Remove Duplicates
Synopsis
This operator removes duplicate examples from an ExampleSet by comparing all examples with each other on the basis of the specified attributes. Two examples are considered duplicate if the selected attributes have the same values in them.
Description
The Remove Duplicates operator removes duplicate examples from an ExampleSet by comparing all examples with each other on the basis of the specified attributes. This operator removes duplicate examples such that only one of all the duplicate examples is kept. Two examples are considered duplicate if the selected attributes have the same values in them. Attributes can be selected from the attribute filter type parameter and other associated parameters. Suppose two attributes 'att1' and 'att2' are selected and 'att1' and 'att2' have three and two possible values respectively. Thus there are total 6 (i.e. 3 x 2) unique combinations of these two attribute.
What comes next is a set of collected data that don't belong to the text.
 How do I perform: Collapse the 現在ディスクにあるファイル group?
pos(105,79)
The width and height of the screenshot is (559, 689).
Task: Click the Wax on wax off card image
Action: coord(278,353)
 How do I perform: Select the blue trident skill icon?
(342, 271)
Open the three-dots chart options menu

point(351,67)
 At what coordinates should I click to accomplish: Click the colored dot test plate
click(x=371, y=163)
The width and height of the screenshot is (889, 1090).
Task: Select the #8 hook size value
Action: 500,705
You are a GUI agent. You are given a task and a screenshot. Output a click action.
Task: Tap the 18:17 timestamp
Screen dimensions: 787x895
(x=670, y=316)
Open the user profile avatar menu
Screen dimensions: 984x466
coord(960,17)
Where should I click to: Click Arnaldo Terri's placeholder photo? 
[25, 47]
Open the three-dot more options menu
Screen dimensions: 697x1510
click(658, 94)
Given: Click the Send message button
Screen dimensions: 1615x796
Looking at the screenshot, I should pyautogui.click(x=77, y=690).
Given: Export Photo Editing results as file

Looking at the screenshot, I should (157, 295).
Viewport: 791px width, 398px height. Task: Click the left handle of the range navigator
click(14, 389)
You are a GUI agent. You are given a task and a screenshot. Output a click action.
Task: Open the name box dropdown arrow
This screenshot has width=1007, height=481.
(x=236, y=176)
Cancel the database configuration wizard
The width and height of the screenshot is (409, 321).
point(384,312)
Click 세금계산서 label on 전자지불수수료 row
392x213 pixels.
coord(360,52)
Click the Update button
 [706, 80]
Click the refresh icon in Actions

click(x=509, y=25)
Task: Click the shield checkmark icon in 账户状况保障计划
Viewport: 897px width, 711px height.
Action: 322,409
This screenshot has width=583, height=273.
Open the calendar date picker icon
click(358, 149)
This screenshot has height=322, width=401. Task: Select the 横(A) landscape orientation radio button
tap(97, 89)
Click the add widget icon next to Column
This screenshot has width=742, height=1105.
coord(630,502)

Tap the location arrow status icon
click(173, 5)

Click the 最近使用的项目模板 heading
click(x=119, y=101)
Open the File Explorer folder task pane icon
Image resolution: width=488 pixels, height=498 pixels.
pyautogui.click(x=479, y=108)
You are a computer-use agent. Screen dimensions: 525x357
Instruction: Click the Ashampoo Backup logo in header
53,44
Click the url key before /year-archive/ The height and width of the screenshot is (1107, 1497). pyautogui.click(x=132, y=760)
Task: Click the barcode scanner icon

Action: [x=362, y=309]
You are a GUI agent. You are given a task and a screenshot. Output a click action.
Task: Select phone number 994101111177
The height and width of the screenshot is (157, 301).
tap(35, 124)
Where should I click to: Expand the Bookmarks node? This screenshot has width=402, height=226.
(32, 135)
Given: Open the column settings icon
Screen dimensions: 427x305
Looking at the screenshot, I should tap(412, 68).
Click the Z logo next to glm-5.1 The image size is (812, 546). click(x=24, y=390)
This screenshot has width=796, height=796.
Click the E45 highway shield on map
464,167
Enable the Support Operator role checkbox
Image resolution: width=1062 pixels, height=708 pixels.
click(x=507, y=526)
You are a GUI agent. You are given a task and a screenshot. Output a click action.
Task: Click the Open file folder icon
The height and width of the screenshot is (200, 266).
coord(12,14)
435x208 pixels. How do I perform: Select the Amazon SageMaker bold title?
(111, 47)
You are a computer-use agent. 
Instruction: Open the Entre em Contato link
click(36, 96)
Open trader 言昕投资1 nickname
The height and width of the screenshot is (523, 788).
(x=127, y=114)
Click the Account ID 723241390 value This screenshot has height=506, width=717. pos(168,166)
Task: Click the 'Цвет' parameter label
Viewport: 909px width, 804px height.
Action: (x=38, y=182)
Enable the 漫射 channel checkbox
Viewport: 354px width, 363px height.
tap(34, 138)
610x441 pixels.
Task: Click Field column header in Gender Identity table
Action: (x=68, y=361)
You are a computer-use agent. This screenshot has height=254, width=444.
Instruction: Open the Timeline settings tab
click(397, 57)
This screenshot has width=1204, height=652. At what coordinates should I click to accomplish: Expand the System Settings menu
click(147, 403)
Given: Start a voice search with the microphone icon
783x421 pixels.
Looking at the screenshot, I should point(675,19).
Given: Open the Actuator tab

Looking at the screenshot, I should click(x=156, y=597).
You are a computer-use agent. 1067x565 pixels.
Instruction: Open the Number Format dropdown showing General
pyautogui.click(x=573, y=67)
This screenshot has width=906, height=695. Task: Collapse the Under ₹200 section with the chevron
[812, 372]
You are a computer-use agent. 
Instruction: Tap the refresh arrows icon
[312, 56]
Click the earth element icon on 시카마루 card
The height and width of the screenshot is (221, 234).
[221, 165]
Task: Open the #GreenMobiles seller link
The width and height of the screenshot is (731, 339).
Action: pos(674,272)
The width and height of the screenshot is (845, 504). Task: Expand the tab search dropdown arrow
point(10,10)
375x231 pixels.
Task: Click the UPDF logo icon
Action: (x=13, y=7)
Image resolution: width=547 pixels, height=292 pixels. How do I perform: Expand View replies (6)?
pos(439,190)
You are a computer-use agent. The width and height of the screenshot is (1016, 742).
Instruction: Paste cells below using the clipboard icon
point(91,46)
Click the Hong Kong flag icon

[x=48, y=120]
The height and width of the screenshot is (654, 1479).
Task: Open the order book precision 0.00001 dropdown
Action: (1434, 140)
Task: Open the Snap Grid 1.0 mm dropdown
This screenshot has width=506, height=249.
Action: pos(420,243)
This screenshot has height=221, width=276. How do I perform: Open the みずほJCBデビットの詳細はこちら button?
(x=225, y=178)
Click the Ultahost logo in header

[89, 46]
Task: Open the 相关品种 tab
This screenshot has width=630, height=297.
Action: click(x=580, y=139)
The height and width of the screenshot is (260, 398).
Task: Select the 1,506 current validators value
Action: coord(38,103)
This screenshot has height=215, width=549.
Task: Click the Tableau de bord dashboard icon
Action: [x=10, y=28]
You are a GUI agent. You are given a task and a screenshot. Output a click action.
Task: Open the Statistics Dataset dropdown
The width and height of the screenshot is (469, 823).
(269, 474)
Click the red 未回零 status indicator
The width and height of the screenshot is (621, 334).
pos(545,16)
Thus the resultant ExampleSet can have 6 examples at most. This operator works on all attribute types.
Input
example set input
This input port expects an ExampleSet. It is the output of the Retrieve operator in the attached Example Process. The output of other operators can also be used as input.
Output
example set output
The duplicate examples are removed from the given ExampleSet and the resultant ExampleSet is delivered through this port.
original
The ExampleSet that was given as input is passed without changing to the output through this port. This is usually used to reuse the same ExampleSet in further operators or to view the ExampleSet in the Results Workspace.
duplicates
The duplicated examples from the given ExampleSet are delivered through this port.